Krugman recalls, "The rationale for the corporate tax cut…. wasn't about individual work effort; instead, it was about incentives to invest in the United States as opposed to other nations…. At the time, I accepted this logic, at least as a qualitative matter. I still thought the tax cut was a bad idea…. I was, it turned out, being too generous. As a 2019 analysis by the International Monetary Fund found, the Tax Cuts and Jobs Act ended up having no visible effect at all on business investment."
Krugman goes on to lay out some reasons why the corporate taxes of the Trump era were a "complete flop" and "failed so completely to deliver the promised surge in business investment."
"The big argument for cutting corporate taxes has long been that if we don't, corporations will move capital and jobs to lower-tax nations," Krugman writes. "And a casual look at the data suggests that this actually happens. U.S. corporations have a lot of overseas assets, and seem to favor countries with low tax rates.

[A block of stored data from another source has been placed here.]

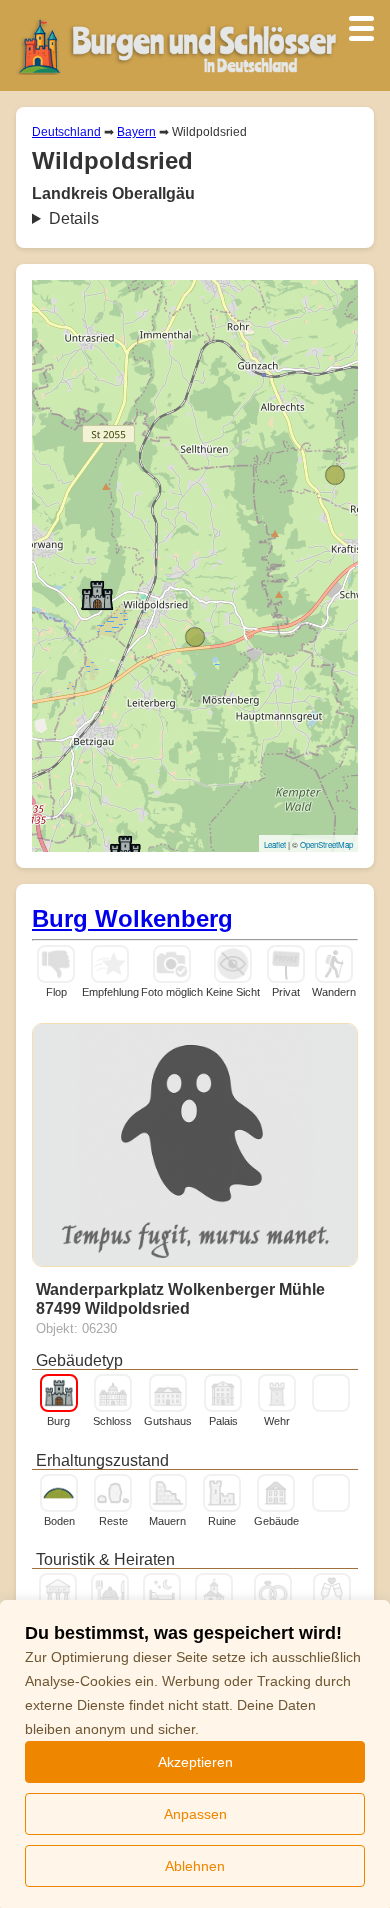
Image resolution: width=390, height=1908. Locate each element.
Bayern (136, 132)
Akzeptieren (195, 1762)
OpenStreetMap (326, 844)
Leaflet (275, 844)
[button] (195, 637)
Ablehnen (195, 1866)
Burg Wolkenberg (132, 918)
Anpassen (195, 1814)
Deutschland (66, 132)
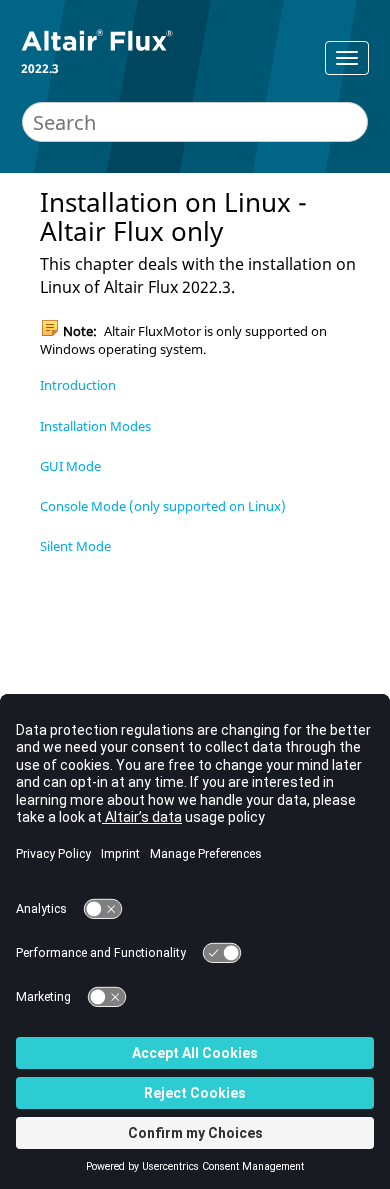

What we've learned over the past seven or eight years, however, is that we're mainly looking at accounting tricks rather than real capital flight to avoid taxes."
From the administration's tax plan report: much of what looks like large investment overseas is just accounting tri… https://t.co/9r4mr0PJib— Paul Krugman (@Paul Krugman) 1617970695
Krugman notes that "most overseas profits reported by U.S. corporations are in tiny tax havens that can't realistically be major profit centers."
"So, one way to think about the failure of the Trump tax cut is that it didn't reverse capital flight because the capital flight never happened in the first place," Krugman argues. "In effect, the U.S. government gave up hundreds of billions of dollars to fix a nonexistent problem."
Krugman, in his Times column and Twitter posts, has been applauding Biden's desire to invest in infrastructure. But the president will have to convince enough members of Congress to vote for an infrastructure bill. Although Democrats presently control both houses of Congress, their majority in the U.S. Senate is razor-thin. And Krugman concludes his newsletter by noting that it remains to be seen whether or not Biden will get the tax policy he is hoping for.
"Now, the Biden administration wants to go after the real problem, which was always tax avoidance — not loss of jobs to foreigners," Krugman writes. "Will they manage to pass the necessary legislation? We'll just have to wait and see."